Docs: Update documentation about execution hints for the terms aggregation.

2014-07-21 11:55:22 +02:00 · 2014-07-21 11:55:22 +02:00 · abeefbddea
parent f3114fe774
commit abeefbddea
1 changed files with 27 additions and 10 deletions
--- a/docs/reference/search/aggregations/bucket/terms-aggregation.asciidoc
+++ b/docs/reference/search/aggregations/bucket/terms-aggregation.asciidoc
@ -395,15 +395,32 @@ this would typically be too costly in terms of RAM.

 ==== Execution hint

-added[1.2.0] The `global_ordinals` execution mode
+added[1.2.0] Added the `global_ordinals`, `global_ordinals_hash` and `global_ordinals_low_cardinality` execution modes

-There are three mechanisms by which terms aggregations can be executed: either by using field values directly in order to aggregate
-data per-bucket (`map`), by using ordinals of the field values instead of the values themselves (`ordinals`) or by using global
-ordinals of the field (`global_ordinals`). The latter is faster, especially for fields with many unique
-values. However it can be slower if only a few documents match, when for example a terms aggregator is nested in another
-aggregator, this applies for both `ordinals` and `global_ordinals` execution modes. Elasticsearch tries to have sensible
-defaults when it comes to the execution mode that should be used, but  in case you know that one execution mode may
-perform better than the other one, you have the ability to "hint" it to Elasticsearch:
+deprecated[1.3.0] Removed the `ordinals` execution mode
+
+There are different mechanisms by which terms aggregations can be executed:
+
+ - by using field values directly in order to aggregate data per-bucket (`map`)
+ - by using ordinals of the field and preemptively allocating one bucket per ordinal value (`global_ordinals`)
+ - by using ordinals of the field and dynamically allocating one bucket per ordinal value (`global_ordinals_hash`)
+ - by using per-segment ordinals to compute counts and remap these counts to global counts using global ordinals (`global_ordinals_low_cardinality`)
+
+Elasticsearch tries to have sensible defaults so this is something that generally doesn't need to be configured.
+
+`map` should only be considered when very few documents match a query. Otherwise the ordinals-based execution modes
+are significantly faster. By default, `map` is only used when running an aggregation on scripts, since they don't have
+ordinals.
+
+`global_ordinals_low_cardinality` only works for leaf terms aggregations but is usually the fastest execution mode.

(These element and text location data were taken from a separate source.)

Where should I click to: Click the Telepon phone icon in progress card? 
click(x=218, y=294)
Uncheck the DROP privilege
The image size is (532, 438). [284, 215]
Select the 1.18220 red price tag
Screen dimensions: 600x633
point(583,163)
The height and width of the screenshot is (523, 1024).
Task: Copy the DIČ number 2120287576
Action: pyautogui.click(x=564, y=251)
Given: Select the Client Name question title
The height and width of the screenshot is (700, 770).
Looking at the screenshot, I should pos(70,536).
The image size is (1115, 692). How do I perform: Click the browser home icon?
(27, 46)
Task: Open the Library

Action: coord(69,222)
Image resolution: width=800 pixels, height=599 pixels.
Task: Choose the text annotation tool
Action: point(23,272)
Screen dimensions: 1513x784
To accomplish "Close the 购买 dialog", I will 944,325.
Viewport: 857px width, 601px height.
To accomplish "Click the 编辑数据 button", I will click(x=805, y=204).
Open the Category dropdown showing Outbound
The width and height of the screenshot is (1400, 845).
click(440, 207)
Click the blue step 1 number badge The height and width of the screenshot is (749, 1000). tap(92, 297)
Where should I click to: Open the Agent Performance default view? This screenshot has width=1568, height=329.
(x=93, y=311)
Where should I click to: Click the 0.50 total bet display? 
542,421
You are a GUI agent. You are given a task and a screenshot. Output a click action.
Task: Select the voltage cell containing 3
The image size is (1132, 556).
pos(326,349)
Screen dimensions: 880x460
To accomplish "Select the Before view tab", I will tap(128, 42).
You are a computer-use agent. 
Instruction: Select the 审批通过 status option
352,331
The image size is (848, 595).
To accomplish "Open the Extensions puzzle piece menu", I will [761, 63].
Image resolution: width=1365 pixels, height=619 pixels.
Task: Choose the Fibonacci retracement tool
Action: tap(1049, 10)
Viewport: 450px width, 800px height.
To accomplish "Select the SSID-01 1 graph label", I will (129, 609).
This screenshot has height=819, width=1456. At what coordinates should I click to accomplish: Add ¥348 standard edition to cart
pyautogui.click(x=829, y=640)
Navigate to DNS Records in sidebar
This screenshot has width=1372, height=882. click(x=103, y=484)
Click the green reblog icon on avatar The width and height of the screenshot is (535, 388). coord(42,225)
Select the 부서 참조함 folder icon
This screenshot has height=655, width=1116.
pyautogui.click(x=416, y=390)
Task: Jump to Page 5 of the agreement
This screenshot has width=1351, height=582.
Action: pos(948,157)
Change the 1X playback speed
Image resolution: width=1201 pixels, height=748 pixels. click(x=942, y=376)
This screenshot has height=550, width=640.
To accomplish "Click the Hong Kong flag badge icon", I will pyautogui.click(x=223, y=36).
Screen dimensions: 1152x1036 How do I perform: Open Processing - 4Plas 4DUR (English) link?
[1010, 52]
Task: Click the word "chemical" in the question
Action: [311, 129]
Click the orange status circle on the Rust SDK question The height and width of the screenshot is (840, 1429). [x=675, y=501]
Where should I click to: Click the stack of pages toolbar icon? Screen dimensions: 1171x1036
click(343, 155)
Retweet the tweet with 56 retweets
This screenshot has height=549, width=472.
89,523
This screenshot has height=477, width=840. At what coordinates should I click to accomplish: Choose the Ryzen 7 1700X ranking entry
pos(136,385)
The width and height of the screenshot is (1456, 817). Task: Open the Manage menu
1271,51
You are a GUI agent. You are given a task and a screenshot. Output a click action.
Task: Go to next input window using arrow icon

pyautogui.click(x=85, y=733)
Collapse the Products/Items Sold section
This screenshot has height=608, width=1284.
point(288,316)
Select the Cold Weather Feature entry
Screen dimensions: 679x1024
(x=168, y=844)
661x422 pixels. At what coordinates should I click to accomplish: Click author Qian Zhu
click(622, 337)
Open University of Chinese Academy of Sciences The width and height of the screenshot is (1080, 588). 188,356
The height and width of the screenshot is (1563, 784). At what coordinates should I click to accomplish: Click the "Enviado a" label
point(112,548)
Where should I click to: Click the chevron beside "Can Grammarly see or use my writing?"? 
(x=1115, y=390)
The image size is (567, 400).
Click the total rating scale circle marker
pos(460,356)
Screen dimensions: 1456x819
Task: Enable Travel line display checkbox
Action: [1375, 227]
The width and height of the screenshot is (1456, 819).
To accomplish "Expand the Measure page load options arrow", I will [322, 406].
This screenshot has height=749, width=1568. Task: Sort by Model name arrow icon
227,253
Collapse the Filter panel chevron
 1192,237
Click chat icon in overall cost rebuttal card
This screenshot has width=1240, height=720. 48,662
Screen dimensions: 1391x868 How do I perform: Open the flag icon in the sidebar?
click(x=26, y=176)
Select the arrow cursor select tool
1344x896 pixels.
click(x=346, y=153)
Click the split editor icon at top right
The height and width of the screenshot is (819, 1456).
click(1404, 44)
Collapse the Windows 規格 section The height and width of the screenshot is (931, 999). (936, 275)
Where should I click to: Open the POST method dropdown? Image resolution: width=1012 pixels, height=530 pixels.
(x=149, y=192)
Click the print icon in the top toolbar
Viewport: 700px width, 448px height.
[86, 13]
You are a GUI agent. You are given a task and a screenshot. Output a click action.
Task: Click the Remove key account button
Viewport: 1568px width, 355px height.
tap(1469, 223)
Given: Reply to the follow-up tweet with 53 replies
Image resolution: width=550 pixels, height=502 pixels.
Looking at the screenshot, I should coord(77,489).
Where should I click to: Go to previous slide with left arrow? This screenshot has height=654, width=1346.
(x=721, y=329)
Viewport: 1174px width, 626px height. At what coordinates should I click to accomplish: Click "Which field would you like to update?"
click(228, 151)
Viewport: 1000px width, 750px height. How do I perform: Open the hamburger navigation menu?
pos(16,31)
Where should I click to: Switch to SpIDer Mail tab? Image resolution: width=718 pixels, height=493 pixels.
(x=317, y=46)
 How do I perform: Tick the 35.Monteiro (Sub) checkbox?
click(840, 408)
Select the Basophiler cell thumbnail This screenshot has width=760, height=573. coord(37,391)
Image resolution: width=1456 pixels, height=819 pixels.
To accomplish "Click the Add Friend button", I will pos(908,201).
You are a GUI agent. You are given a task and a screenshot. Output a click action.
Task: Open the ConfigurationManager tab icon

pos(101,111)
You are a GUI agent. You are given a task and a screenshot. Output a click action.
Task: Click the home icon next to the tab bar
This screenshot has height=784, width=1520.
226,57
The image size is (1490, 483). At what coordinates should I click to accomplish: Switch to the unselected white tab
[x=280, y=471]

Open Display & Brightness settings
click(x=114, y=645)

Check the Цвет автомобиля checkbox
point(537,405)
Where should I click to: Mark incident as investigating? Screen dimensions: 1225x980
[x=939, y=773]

Memory
+usage is linear with the number of unique values in the field, so it is only enabled by default on low-cardinality fields.
+
+`global_ordinals` is the second fastest option, but the fact that it preemptively allocates buckets can be memory-intensive,
+especially if you have one or more sub aggregations. It is used by default on top-level terms aggregations.
+
+`global_ordinals_hash` on the contrary to `global_ordinals` and `global_ordinals_low_cardinality` allocates buckets dynamically
+so memory usage is linear to the number of values of the documents that are part of the aggregation scope. It is used by default
+in inner aggregations.

 [source,js]
 --------------------------------------------------
@ -419,6 +436,6 @@ perform better than the other one, you have the ability to "hint" it to Elastics
 }
 --------------------------------------------------

-<1> the possible values are `map`, `ordinals` and `global_ordinals`
+<1> the possible values are `map`, `global_ordinals`, `global_ordinals_hash` and `global_ordinals_low_cardinality`

-Please note that Elasticsearch will ignore this execution hint if it is not applicable.
+Please note that Elasticsearch will ignore this execution hint if it is not applicable and that there is no backward compatibility guarantee on these hints.